_Entries provided_.
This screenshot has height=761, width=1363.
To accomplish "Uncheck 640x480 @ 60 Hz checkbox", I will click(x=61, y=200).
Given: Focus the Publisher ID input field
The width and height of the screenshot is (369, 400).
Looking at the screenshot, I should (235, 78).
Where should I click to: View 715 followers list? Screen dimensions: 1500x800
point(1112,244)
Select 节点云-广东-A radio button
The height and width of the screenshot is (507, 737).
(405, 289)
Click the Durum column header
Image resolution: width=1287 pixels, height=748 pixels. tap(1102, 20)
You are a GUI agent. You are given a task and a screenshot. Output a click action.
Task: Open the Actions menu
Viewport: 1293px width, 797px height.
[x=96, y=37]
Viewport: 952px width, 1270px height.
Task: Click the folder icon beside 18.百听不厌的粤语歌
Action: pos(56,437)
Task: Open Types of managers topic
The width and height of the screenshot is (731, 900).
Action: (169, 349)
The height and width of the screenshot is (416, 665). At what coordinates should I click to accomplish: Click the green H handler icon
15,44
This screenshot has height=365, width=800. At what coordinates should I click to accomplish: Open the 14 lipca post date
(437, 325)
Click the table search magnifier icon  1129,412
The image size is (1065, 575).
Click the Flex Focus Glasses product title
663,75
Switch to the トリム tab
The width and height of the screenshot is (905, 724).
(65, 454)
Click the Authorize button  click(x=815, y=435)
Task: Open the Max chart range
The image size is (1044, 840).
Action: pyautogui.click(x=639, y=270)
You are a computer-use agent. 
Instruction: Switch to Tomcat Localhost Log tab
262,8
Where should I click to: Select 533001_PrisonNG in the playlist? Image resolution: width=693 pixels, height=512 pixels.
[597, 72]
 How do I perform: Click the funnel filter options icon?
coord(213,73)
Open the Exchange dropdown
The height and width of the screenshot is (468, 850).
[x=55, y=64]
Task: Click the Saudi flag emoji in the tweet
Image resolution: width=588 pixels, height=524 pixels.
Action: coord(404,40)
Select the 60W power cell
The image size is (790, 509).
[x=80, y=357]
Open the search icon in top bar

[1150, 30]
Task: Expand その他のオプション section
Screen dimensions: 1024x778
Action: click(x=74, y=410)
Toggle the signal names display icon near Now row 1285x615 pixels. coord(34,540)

_Work task_.
The reply should consist only of the line containing "Task: Expand その他のオプション section" and all lines after it in the listing above, reproduced exactly.

_Written response_.
Task: Expand その他のオプション section
Screen dimensions: 1024x778
Action: click(x=74, y=410)
Toggle the signal names display icon near Now row 1285x615 pixels. coord(34,540)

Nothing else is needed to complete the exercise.